(Beginning of MATERIAL FOR THE TASK)

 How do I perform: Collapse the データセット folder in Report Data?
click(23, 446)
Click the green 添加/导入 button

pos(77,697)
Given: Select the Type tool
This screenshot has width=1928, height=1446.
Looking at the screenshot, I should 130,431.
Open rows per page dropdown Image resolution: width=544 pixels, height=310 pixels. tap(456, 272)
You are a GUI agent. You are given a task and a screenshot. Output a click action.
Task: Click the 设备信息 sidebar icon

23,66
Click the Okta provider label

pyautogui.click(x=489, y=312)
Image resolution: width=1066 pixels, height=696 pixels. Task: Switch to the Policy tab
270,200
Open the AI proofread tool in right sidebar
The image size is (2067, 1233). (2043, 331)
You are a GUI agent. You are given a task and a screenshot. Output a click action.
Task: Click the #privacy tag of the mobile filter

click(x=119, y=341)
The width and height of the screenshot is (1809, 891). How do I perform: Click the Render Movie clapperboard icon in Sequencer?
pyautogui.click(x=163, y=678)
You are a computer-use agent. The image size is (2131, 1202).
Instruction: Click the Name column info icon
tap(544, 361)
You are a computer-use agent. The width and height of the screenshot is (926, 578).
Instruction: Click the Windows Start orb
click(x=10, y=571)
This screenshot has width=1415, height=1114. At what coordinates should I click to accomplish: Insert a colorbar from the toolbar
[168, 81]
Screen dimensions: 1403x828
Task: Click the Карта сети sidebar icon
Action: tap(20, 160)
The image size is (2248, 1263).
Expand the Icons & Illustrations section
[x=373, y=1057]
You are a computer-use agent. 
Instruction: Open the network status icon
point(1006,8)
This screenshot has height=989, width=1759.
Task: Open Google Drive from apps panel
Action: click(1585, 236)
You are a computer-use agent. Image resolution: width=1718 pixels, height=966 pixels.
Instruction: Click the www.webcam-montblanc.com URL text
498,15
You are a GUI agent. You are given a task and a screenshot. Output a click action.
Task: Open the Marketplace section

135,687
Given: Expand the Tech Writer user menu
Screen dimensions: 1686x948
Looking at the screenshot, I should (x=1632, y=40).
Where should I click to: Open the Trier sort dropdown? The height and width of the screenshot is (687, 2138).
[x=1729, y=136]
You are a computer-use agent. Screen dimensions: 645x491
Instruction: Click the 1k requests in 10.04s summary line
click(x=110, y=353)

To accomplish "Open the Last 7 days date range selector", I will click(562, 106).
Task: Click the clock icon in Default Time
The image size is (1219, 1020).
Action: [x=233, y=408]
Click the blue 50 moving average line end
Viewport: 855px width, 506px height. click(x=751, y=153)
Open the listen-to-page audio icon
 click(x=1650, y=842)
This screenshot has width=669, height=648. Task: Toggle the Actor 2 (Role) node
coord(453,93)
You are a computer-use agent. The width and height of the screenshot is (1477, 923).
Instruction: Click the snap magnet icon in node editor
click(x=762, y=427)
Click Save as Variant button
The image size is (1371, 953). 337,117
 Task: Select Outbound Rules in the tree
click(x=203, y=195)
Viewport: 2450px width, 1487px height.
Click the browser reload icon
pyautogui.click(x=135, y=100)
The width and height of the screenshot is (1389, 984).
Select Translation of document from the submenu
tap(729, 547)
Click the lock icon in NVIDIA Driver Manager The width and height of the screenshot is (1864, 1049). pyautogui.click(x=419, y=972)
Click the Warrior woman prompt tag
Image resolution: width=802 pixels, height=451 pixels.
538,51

(End of MATERIAL FOR THE TASK)

TASK TO CARRY OUT.
Return every line of the listing, word for word.

SOLUTION BELOW.
 How do I perform: Collapse the データセット folder in Report Data?
click(23, 446)
Click the green 添加/导入 button

pos(77,697)
Given: Select the Type tool
This screenshot has width=1928, height=1446.
Looking at the screenshot, I should 130,431.
Open rows per page dropdown Image resolution: width=544 pixels, height=310 pixels. tap(456, 272)
You are a GUI agent. You are given a task and a screenshot. Output a click action.
Task: Click the 设备信息 sidebar icon

23,66
Click the Okta provider label

pyautogui.click(x=489, y=312)
Image resolution: width=1066 pixels, height=696 pixels. Task: Switch to the Policy tab
270,200
Open the AI proofread tool in right sidebar
The image size is (2067, 1233). (2043, 331)
You are a GUI agent. You are given a task and a screenshot. Output a click action.
Task: Click the #privacy tag of the mobile filter

click(x=119, y=341)
The width and height of the screenshot is (1809, 891). How do I perform: Click the Render Movie clapperboard icon in Sequencer?
pyautogui.click(x=163, y=678)
You are a computer-use agent. The image size is (2131, 1202).
Instruction: Click the Name column info icon
tap(544, 361)
You are a computer-use agent. The width and height of the screenshot is (926, 578).
Instruction: Click the Windows Start orb
click(x=10, y=571)
This screenshot has width=1415, height=1114. At what coordinates should I click to accomplish: Insert a colorbar from the toolbar
[168, 81]
Screen dimensions: 1403x828
Task: Click the Карта сети sidebar icon
Action: tap(20, 160)
The image size is (2248, 1263).
Expand the Icons & Illustrations section
[x=373, y=1057]
You are a computer-use agent. 
Instruction: Open the network status icon
point(1006,8)
This screenshot has height=989, width=1759.
Task: Open Google Drive from apps panel
Action: click(1585, 236)
You are a computer-use agent. Image resolution: width=1718 pixels, height=966 pixels.
Instruction: Click the www.webcam-montblanc.com URL text
498,15
You are a GUI agent. You are given a task and a screenshot. Output a click action.
Task: Open the Marketplace section

135,687
Given: Expand the Tech Writer user menu
Screen dimensions: 1686x948
Looking at the screenshot, I should (x=1632, y=40).
Where should I click to: Open the Trier sort dropdown? The height and width of the screenshot is (687, 2138).
[x=1729, y=136]
You are a computer-use agent. Screen dimensions: 645x491
Instruction: Click the 1k requests in 10.04s summary line
click(x=110, y=353)

To accomplish "Open the Last 7 days date range selector", I will click(562, 106).
Task: Click the clock icon in Default Time
The image size is (1219, 1020).
Action: [x=233, y=408]
Click the blue 50 moving average line end
Viewport: 855px width, 506px height. click(x=751, y=153)
Open the listen-to-page audio icon
 click(x=1650, y=842)
This screenshot has width=669, height=648. Task: Toggle the Actor 2 (Role) node
coord(453,93)
You are a computer-use agent. The width and height of the screenshot is (1477, 923).
Instruction: Click the snap magnet icon in node editor
click(x=762, y=427)
Click Save as Variant button
The image size is (1371, 953). 337,117
 Task: Select Outbound Rules in the tree
click(x=203, y=195)
Viewport: 2450px width, 1487px height.
Click the browser reload icon
pyautogui.click(x=135, y=100)
The width and height of the screenshot is (1389, 984).
Select Translation of document from the submenu
tap(729, 547)
Click the lock icon in NVIDIA Driver Manager The width and height of the screenshot is (1864, 1049). pyautogui.click(x=419, y=972)
Click the Warrior woman prompt tag
Image resolution: width=802 pixels, height=451 pixels.
538,51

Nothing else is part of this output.